Eh ! que lui importent les sourdes trames de Dircé, et les prétentions de cette princesse sur une couronne à laquelle il renonce pour jamais ?

Enfin il me paraît qu’Œdipe apprend avec trop de froideur son affreuse aventure. Je sais qu’il n’est point coupable, et que sa vertu peut le consoler d’un crime involontaire ; mais s’il a assez de fermeté dans l’esprit pour sentir qu’il n’est que malheureux, doit-il se punir de son malheur ? et s’il est assez furieux et assez désespéré pour se crever les yeux, doit-il être assez froid pour dire à Dircé dans un moment si terrible[2] :

Votre frère est connu ; le savez-vous, madame ?…
Votre amour pour Thésée est dans un plein repos.
. . . . . . . . . . . . . . . . . . . . . . . . . . . . . . . . . . . .
Aux crimes, malgré moi, l’ordre du ciel m’attache ;
Pour m’y faire tomber, à moi-même il me cache ;
Il offre, en m’aveuglant sur ce qu’il a prédit,
Mon père à mon épée, et ma mère à mon lit.
Hélas ! qu’il est bien vrai qu’en vain on s’imagine
Dérober notre vie à ce qu’il nous destine !
Les soins de l’éviter font courir au-devant,
Et l’adresse à le fuir y plonge plus avant.

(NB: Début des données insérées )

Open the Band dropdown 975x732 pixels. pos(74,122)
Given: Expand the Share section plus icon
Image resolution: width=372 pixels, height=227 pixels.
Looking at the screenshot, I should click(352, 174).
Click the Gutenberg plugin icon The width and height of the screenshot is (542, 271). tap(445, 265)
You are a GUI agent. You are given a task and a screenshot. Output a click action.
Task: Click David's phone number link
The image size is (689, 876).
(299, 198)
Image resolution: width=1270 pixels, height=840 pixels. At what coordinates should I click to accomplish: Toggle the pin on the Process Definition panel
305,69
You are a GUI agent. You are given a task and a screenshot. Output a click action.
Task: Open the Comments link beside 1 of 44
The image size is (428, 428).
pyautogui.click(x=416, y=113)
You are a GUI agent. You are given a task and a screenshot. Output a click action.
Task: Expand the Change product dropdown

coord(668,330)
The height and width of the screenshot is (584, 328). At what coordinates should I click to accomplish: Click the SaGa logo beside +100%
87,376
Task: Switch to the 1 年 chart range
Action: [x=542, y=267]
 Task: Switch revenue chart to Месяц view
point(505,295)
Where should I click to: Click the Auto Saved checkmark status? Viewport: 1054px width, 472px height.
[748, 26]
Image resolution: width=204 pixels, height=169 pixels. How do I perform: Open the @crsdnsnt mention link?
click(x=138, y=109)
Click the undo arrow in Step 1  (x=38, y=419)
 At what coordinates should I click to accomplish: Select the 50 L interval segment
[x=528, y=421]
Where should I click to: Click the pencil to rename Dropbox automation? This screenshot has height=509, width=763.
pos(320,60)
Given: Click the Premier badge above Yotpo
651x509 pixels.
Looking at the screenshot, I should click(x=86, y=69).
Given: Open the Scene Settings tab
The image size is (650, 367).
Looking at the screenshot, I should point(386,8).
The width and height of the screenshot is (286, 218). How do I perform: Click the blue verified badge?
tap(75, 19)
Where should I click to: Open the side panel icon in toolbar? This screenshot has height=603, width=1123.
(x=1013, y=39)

Doit-il rester sur le théâtre à débiter plus de quatre-vingts vers avec Dircé et avec Thésée, qui est un étranger[3] pour lui, tandis que Jocaste, sa femme et sa mère, ne sait encore rien de son aventure, et ne paraît pas même sur la scène ?

Voilà à peu près les principaux défauts que j’ai cru apercevoir

  1. Scène ire.
  2. Acte V, scène vii.
  3. Dans les éditions antérieures à l’édition de Kehl, il y a : « qui sont deux étrangers pour lui ». (B.)